O assassinato de Romero tocou nas estruturas do país. Em 1979 o presidente eleito sofreu um golpe militar financiado pelos Estados Unidos. A Comissão da Verdade da ONU descobriu que os militares e os esquadrões da morte haviam cometido 85% das atrocidades durante a guerra civil (1972-1992) que matou mais de 75 mil pessoas e expulsou mais de 1,5 milhão de refugiados. O assassinato do jesuíta Rutílio Grande impactou na vida de um bispo apegado às fórmulas doutrinais. Ver como seu povo era tratado pelo governo o transformou porque “os pobres são carne de Cristo” (Papa Francisco).

Por isso o mataram. Assim, “com Dom Romero Deus passou por El Salvador” (Ignácio Ellacuría). Afinal, o que é conhecer a Deus senão praticar sua vontade (1Jo 2,3ss) e fazer justiça ao pobre (Jr 22,16; Mt 25, 31-46)? A Igreja não modificou a definição de mártir, mas ampliou a definição da “fé que é odiada” para incluir sua Doutrina Social sobre a justiça e a opção pelos pobres. Portanto, sua morte “não apenas politicamente motivada, mas deveu-se também ao ódio pela fé que, combinada com a caridade, não ficaria em silêncio quando confrontada com as injustiças que cruelmente afligiram os pobres e aqueles que os defendiam” (Vicenzo Paglia, Presidente do Pontifício Conselho para a Família). A luta pela justiça é real.
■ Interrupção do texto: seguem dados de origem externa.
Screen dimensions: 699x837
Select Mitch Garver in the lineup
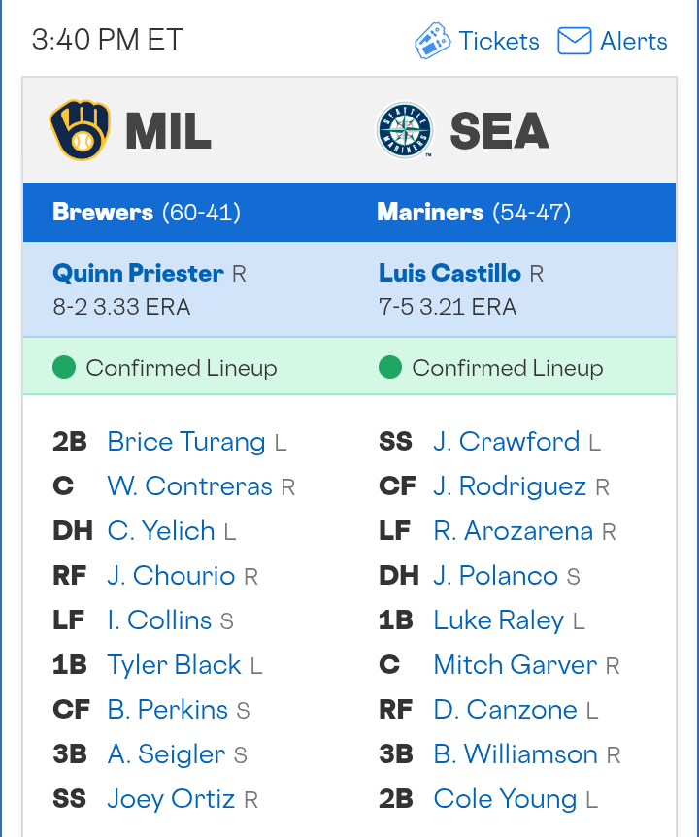click(x=516, y=665)
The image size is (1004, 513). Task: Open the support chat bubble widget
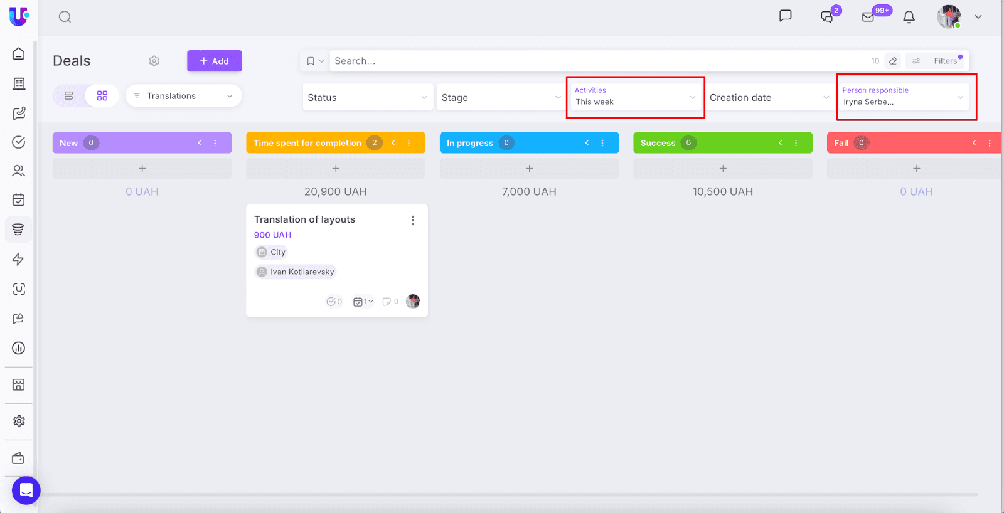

Doutrina social da Igreja em movimento. Assim se escreveu a mais bela página da história da Igreja de El Salvador. O defensor dos explorados e torturados pela ditadura das oligarquias também foi taxado de marxista. Papa Francisco o qualificou de “bispo-mártir, ilustre pastor e testemunha do Evangelho e defensor da Igreja e da dignidade humana, porta-voz do amor de Cristo entre todos, especialmente entre os pobres, os marginalizados e excluídos da sociedade".

Como estar à altura dos acontecimentos? Os poderosos odeiam a fé que se opõem à injustiça. Um mundo de pobres e milionários, vítimas e carrascos, uma civilização gravemente, mortalmente doente. Conhecer a realidade, responsabilizar-se pelos injustiçados, encarregar-se da realidade social. A inteligência não foi dada ao ser humano para ele fugir dos compromissos, mas para responsabilizar-se pelas coisas como elas realmente são e pelo que realmente exigem. Um assassinato representa o sentido dessa responsabilidade. Responsabilizar-se pelo sofrimento do povo até o fim.

Cada execução é um tiro na esperança. Fuzis estão apontados para as periferias do mundo. A execução de pessoas como Romero e tantos outros defensores da justiça social é uma prova de força do conservadorismo. Marielle é mais uma inscrita neste contexto, tornou-se um acontecimento que desmascara o inferno da violência e explorações. Exige pensar a realidade das maiorias e minorias que tem nome próprio. Esquadrões se multiplicam, executando Romeros e Marielles que se levantam contra os senhores da morte. Recordam-nos que ainda somos humanos e que os pobres não aguentam mais. O futuro possível da humanidade depende deles.

“Jesus também tentou melhorar o mundo e foi assassinado precocemente. O Evangelho fala que o grão cai na terra e dá frutos. Quando se mata uma pessoa parece que tudo termina, mas não. No caso de Jesus, ele influenciou toda a humanidade. Frutos também são aquelas pessoas que tentam seguir esse exemplo” (Mário de França Miranda). Fermentos na massa, grãos de trigo. Deus continua passando... Das “crias da Maré”, do Palmital, do Aglomerado da Serra, da Pedreira, do Morro do Papagaio, do Dandara e tantas outras vilas e aglomerados pode vir a salvação. Extra pauperes nulla sallus.

*Élio Gasda é doutor em Teologia, professor e pesquisador na FAJE. Autor de: Trabalho e capitalismo global: atualidade da Doutrina social da Igreja (Paulinas, 2001); Cristianismo e economia (Paulinas, 2016).